Wu encountered this issue while pursuing his PhD at Berkeley. According to him, the industry at the time didn’t even have sufficiently large datasets, causing model training to get stuck in a circular dilemma of whether data or models came first.
Release the ABC dataset first.
As the first implemented project, XDOF is collaborating with the University of California, Berkeley’s AI Research Lab to release a robotic training dataset named ABC. The company states that this will be one of the largest high-quality robotic training datasets available to date.
- 130,000 rows of bot operation trajectory data
- 300 hours of simulated data
- 100-hour evaluation data
The report mentions that this data has been used to train robots to perform benchmark tasks such as folding T-shirts, flattening cardboard boxes, and returning AirPods to their charging case.
Plan outsourced expansion of data collection capabilities
XDOF plans to build a three-layer data system covering target robot teleoperation data, general teleoperation device collection data, and human first-person task data.
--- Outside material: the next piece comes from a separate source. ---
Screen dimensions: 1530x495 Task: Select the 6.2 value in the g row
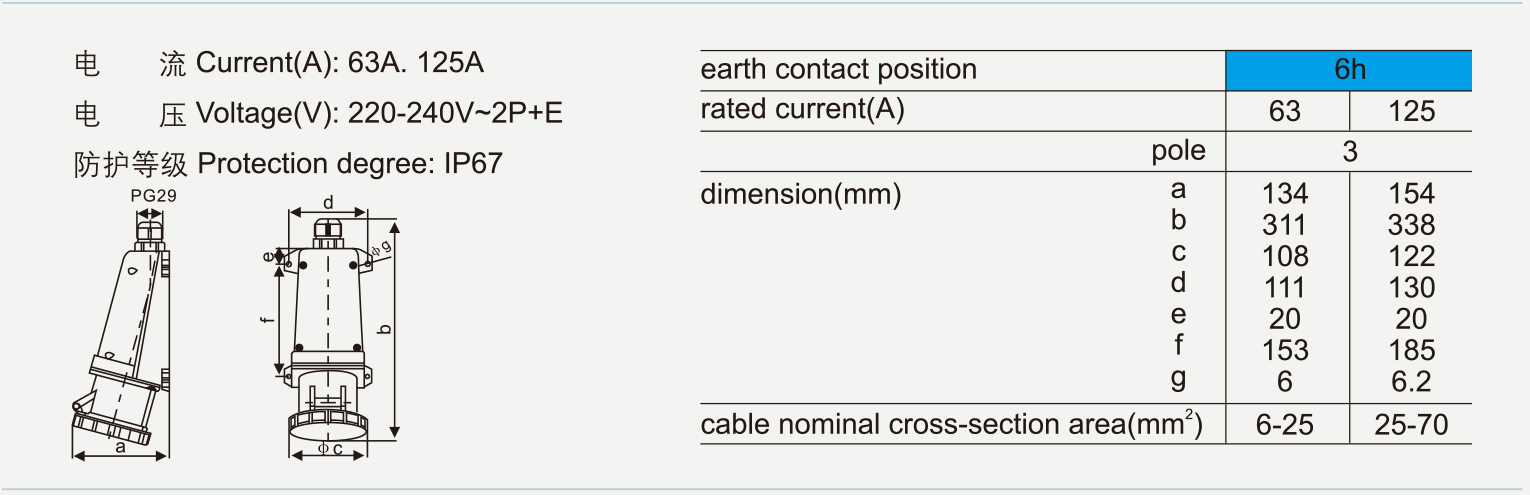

To obtain the third type of data, the company also plans to develop its own wearable sensors.
In addition to data collection, XDOF also aims to provide data cleaning, toolchains, and annotation systems. The company believes that such services require large-scale facilities, robotic maintenance, parameter calibration, and operator training, and that most AI labs prefer to outsource these tasks—making this the market direction XDOF is betting on.